Antibiotic-releasing polymer may help eradicate joint implant infection

Antibiotic-releasing polymer may help eradicate joint implant infection

A team of investigators has developed an antibiotic-releasing polymer that may greatly simplify the treatment of prosthetic joint infection. In their recent report published in Nature Biomedical Engineering, the researchers describe how implants made from this material successfully eliminated two types of prosthetic infection in animal models.

"Currently, most infections involving total joint replacement prostheses require a two-stage surgery, in which the patient's daily activities are largely compromised for four to six months," says a co-author of the report. "Our finding that polyethylene, the most commonly used weight-bearing surface in total joint surgery, can be made to safely and effectively release antibiotics implies that fully weight-bearing implants made with this material could be used to treat infection in a single procedure, reducing both the inconvenience and the risk of complications for patients."

Delivering antibiotics to an infected prosthetic joint is challenging because of the limited supply of blood to the area.
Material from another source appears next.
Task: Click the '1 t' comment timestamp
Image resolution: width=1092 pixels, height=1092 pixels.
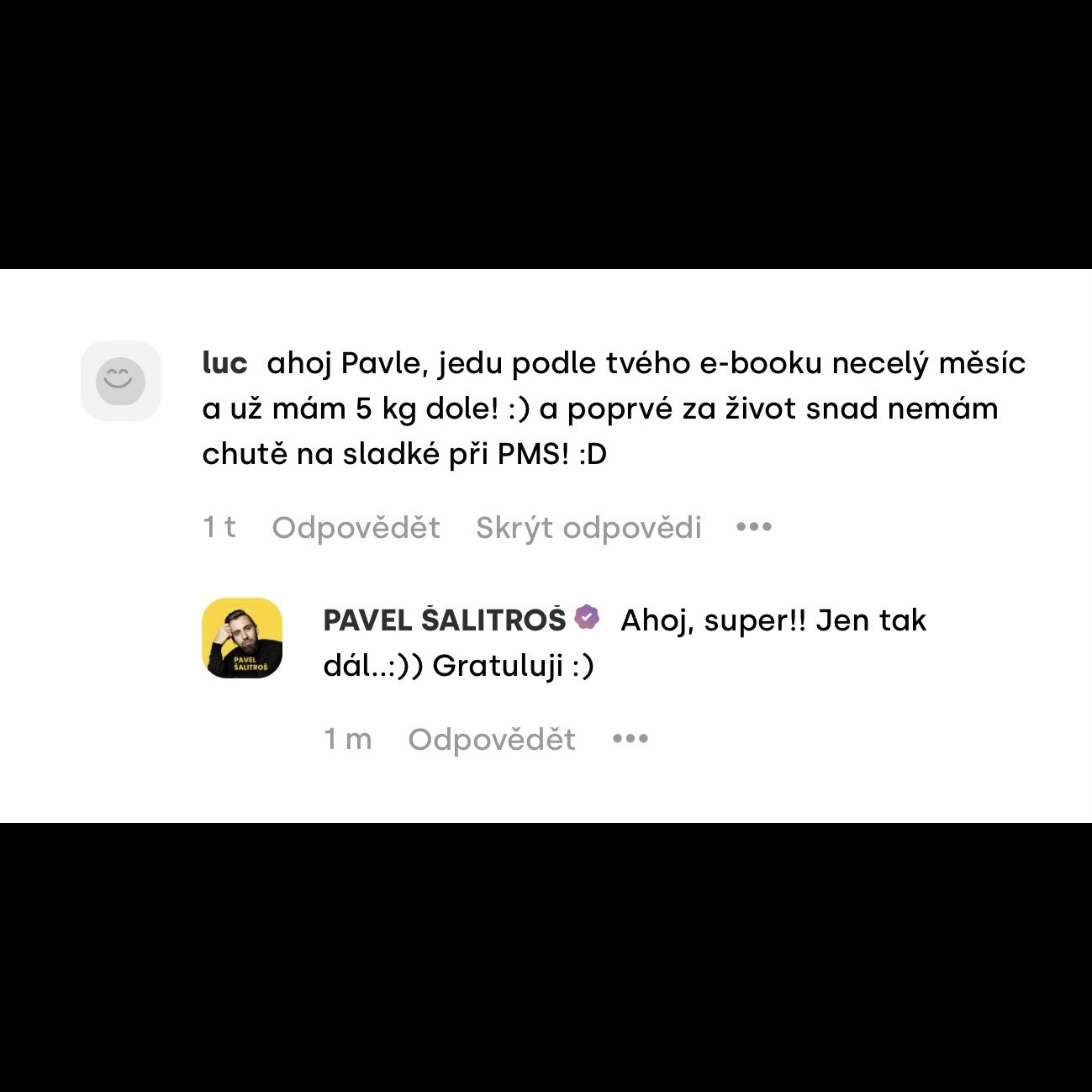Action: click(219, 527)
As the co-author describes, the standard treatment for prosthetic joint infection in the U.S. - which affects up to 30,000 people each year - involves removal of the implant and adjacent infected tissues and placement of a temporary spacer made from antibiotic-releasing bone cement that remains within the joint space for at least six weeks and sometimes for as long as six months. During that time, the patient's movement may be significantly restricted, depending on the involved joint. In a second surgery, a new prosthesis is implanted, using antibiotic-releasing bone cement. But patients still can be at risk for recurrent infection, which may lead to the need for permanent joint fusion or amputation and has a 10-15 percent mortality rate.

Antibiotic-releasing bone cement has several limitations. Its ability to release an effective antibiotic dose may be brief, lasting little more than a week, and increasing the antibiotic content reduces the material's durability. In addition, some antibiotics with desirable qualities cannot be incorporated into a bone cement. For the current study, the research team designed and developed an antibiotic-releasing polymer that could be incorporated into the implant itself.

Based on mathematical and statistical models, the material they developed contained antibiotic clusters which were irregularly shaped, making them able to release effective drug doses over extended periods of time without compromising the strength of the material. Implants made from this polymer were tested in animal models of prosthetic joint infection produced either by injecting a Staph. aureus-containing solution into the prosthesis or implanting a titanium rod covered with a Staph. Aureus biofilm, a coating of bacteria that is particularly difficult to treat. In both situations, the antibiotic-releasing polymer successfully eliminated the infection, while implantation of a drug-release bone cement spacer was not effective.

"We used two separate infection models because, when patients present with prosthetic joint infection symptoms, it is not clear what proportion of bacteria may be in a biofilm and what are free floating in solution," says the co-author. "The ability of our devices to eradicate all bacteria in the joints in both models strongly suggests they would be successful against both types of periprosthetic infection."